Il tutto esattamente come le sirene antiche le quali promettevano per poi condurre alla distruzione.

La differenza tra noi e Ulisse è che lui conosceva la natura del pericolo e si era preparato. Molti di noi invece navigano sguarniti senza corde che tengano saldi. Ci si racconta che "sono solo curiosità", che "non sta succedendo nulla di male", che "posso controllare", proprio mentre le correnti trascinano verso gli scogli.

La saggezza antica insegna che la libertà non è l'assenza di tentazioni, ma la consapevolezza di esse e la scelta consapevole. È necessario dunque riconoscere le sirene per ciò che sono: illusioni che promettono ciò che non possono dare, che offrono piacere momentaneo in cambio di tesori duraturi come l'integrità, la fedeltà, la fiducia reciproca. Gli ancoraggi sono la meditazione, la preghiera, la riflessione onesta su ciò che realmente conta, la coltivazione di relazioni autentiche e la presenza consapevole. È l'impegno verso questi elementi la corda che tiene saldi all'albero maestro.

Videogiochi e social network

Non tutti gli schermi sono uguali.  

I tanto criticati classici videogiochi da console distruggevano la capacità di concentrazione dei ragazzi? Avevano lo stesso effetto dei social media che frammentano l'attenzione?

In un classico videogioco (non parliamo ovviamente dei giochini passatempo dopaminici da smartphone), si è dentro un mondo, c'è un obiettivo, una sfida, un percorso. L'attenzione non viene dispersa ma concentrata, orientata verso un fine.

I social media, al contrario, sono un flusso infinito di frammenti sconnessi. Non c'è una meta, non c'è una narrazione. Si scrolla in un eterno presente discontinuo, dove ogni contenuto nega quello precedente e annuncia quello successivo, senza mai costruire un senso compiuto.

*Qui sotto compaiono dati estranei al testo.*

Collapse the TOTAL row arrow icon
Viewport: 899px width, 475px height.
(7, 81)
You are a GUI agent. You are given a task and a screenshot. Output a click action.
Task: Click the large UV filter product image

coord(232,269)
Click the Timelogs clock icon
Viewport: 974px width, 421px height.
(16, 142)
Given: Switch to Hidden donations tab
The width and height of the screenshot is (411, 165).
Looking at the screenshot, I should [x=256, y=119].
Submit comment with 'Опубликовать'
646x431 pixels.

Quando l'attenzione di un giovanissimo viene costantemente frammentata, è l' identità ad andare in confusione poiché l'io si costituisce attraverso la continuità dell'esperienza, attraverso un filo narrativo. Se questo filo si spezza ogni tre secondi, si diventa una collezione di istanti sconnessi. 

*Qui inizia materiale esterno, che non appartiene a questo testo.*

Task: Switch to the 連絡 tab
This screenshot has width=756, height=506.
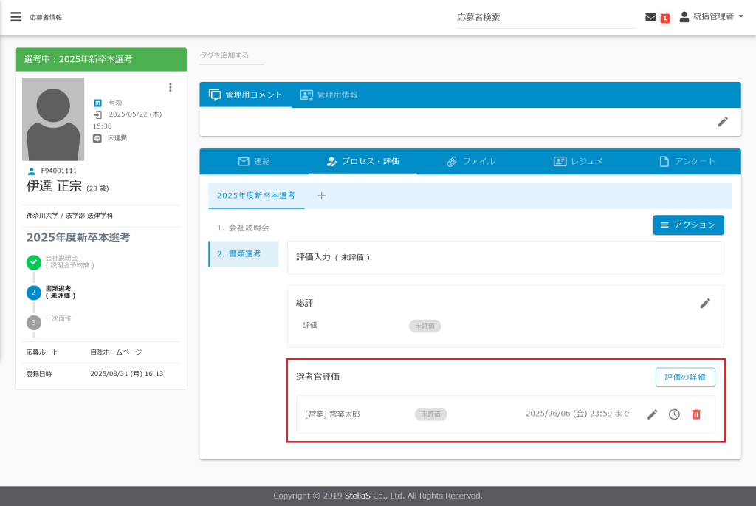Action: 254,161
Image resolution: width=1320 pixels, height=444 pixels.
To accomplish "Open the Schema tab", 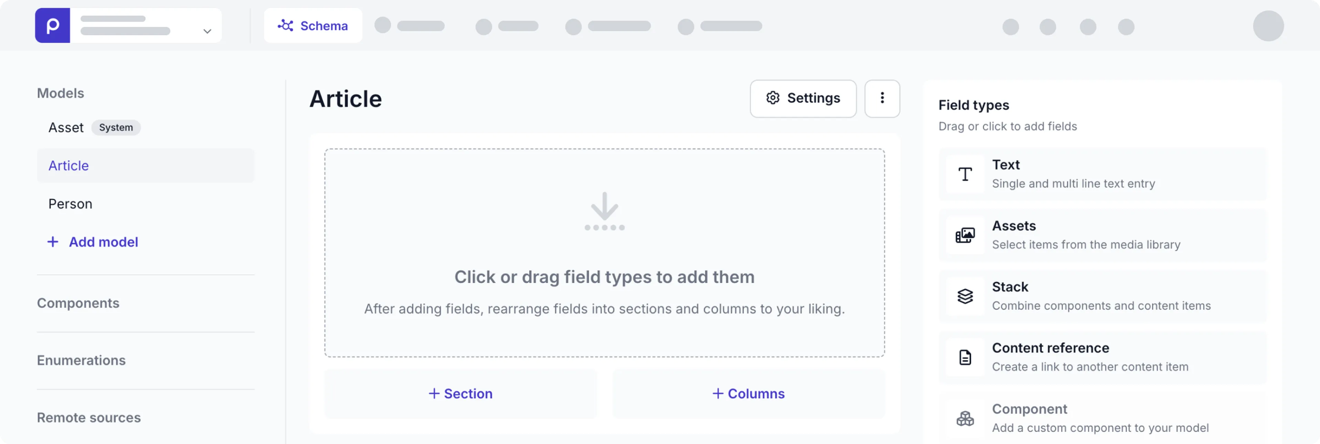I will coord(313,26).
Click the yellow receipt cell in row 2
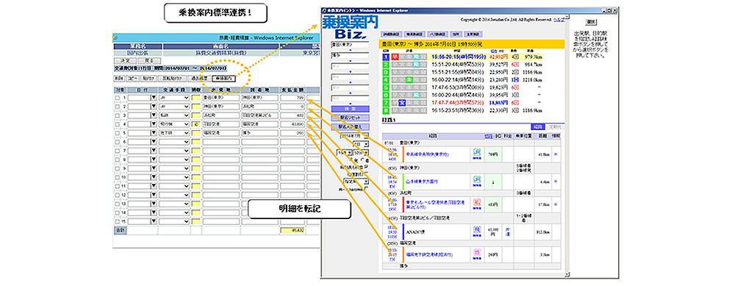Screen dimensions: 735x286 click(196, 107)
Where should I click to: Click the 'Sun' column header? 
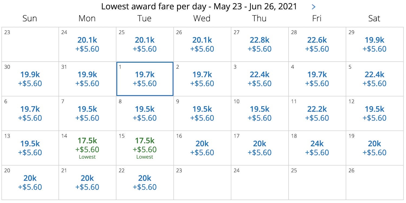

Il filosofo William James scriveva che "la mia esperienza è ciò a cui acconsento a prestare attenzione". Ma quando l'attenzione è catturata, algoritmo dopo algoritmo, da meccanismi progettati per trattenerla, cosa rimane?

I social media sfruttano un principio ancestrale della mente: l'attrazione verso il nuovo. Offrono novità come fine a sé stessa, come pura stimolazione senza contenuto.

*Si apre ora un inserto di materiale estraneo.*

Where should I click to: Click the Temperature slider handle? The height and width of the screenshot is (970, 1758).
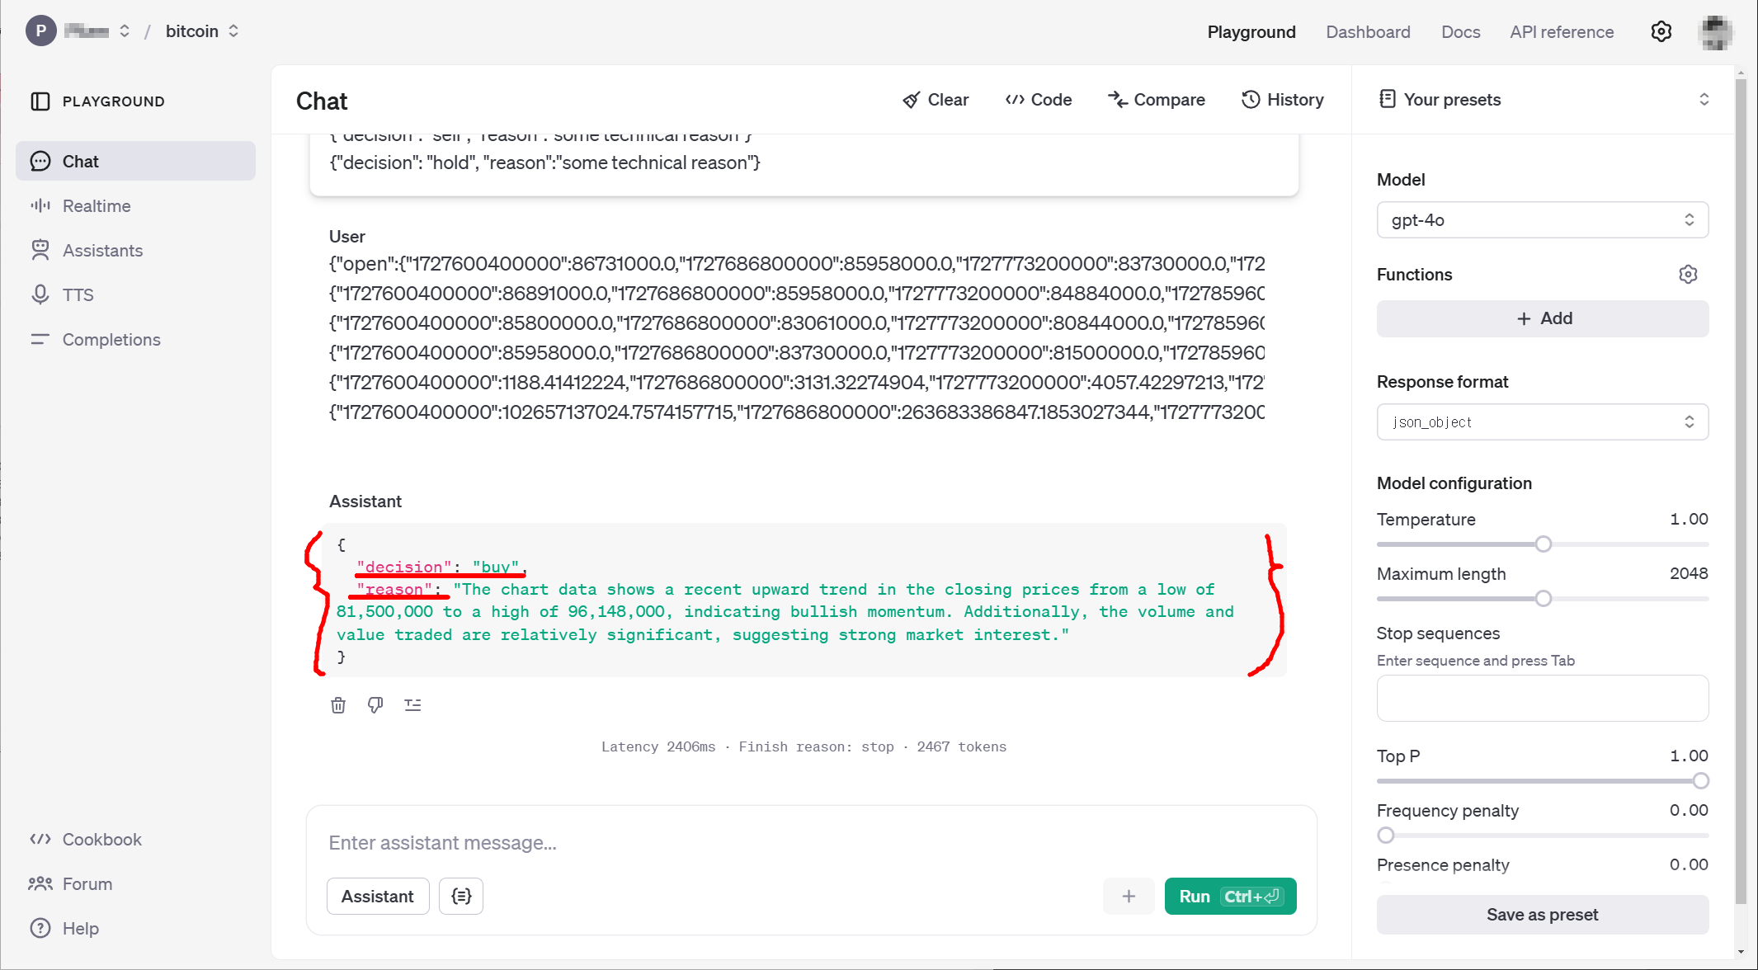click(x=1544, y=544)
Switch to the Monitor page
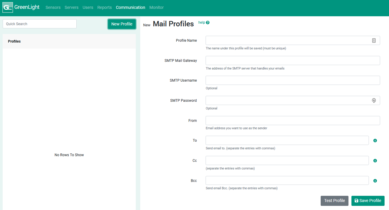The height and width of the screenshot is (210, 389). (x=156, y=7)
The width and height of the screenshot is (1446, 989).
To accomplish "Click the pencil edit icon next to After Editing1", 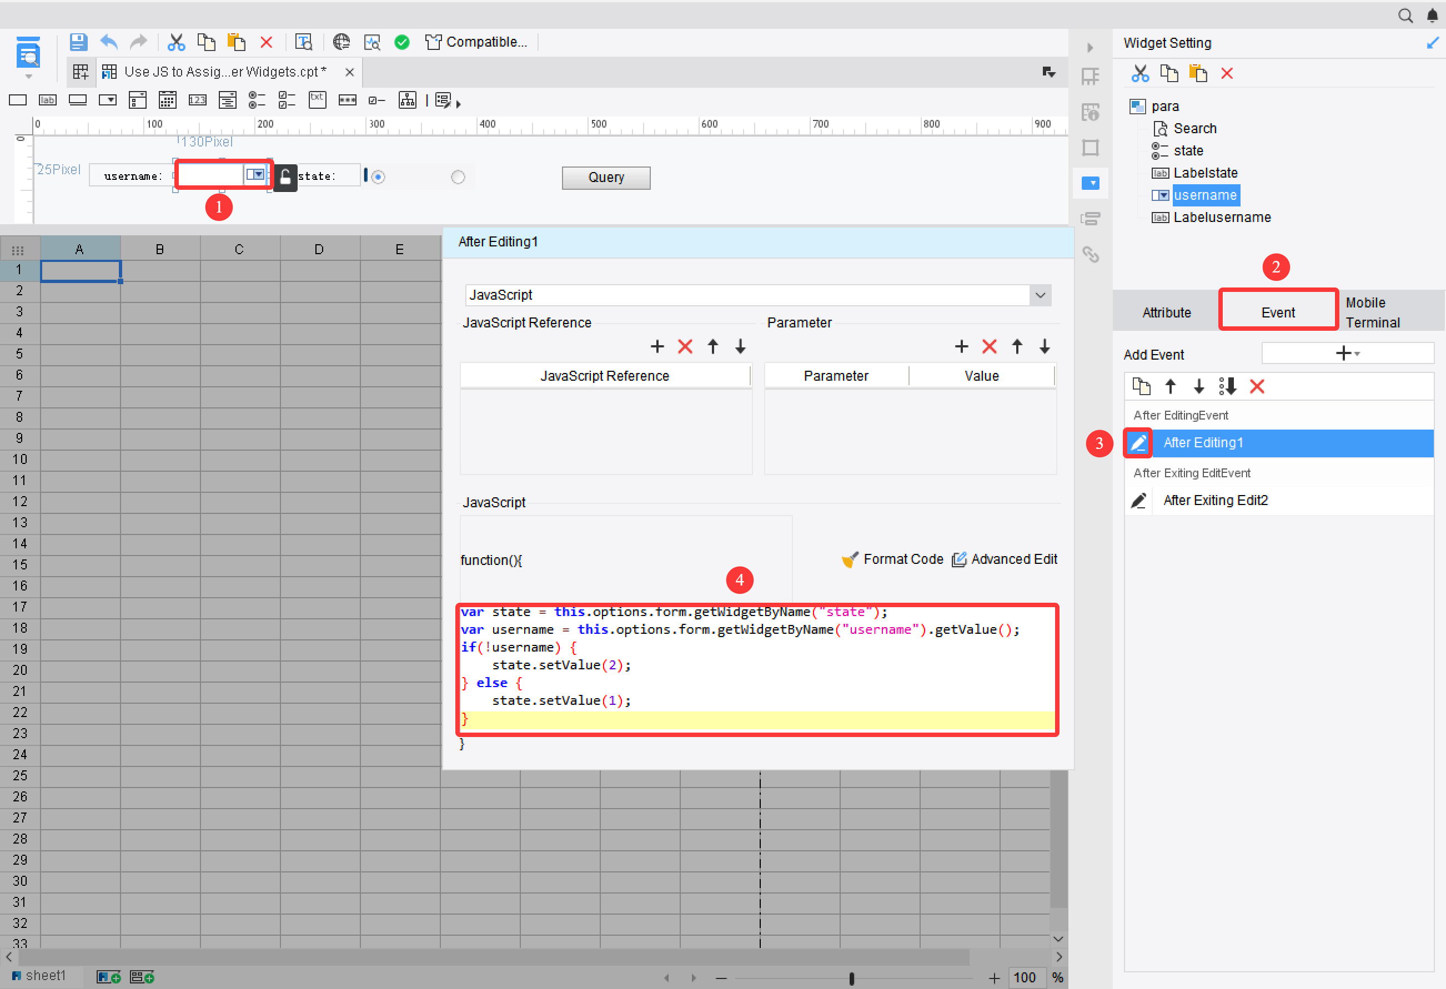I will [x=1138, y=443].
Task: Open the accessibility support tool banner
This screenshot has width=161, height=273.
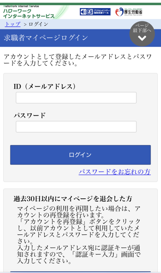Action: pos(95,12)
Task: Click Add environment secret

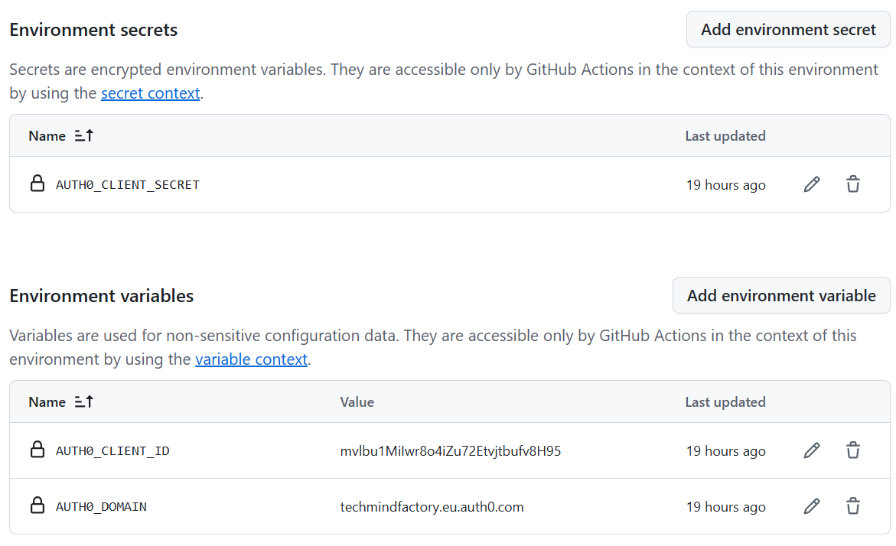Action: pyautogui.click(x=787, y=29)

L'attenzione è la forma più pura di libertà che si possiede. Decidere a cosa prestare attenzione significa tutto, a partire dal tipo di persona che si vuole diventare. 

Quando si cede il controllo dell'attenzione a meccanismi esterni, si diventa inautentici, guidati dal flusso impersonale della distrazione collettiva.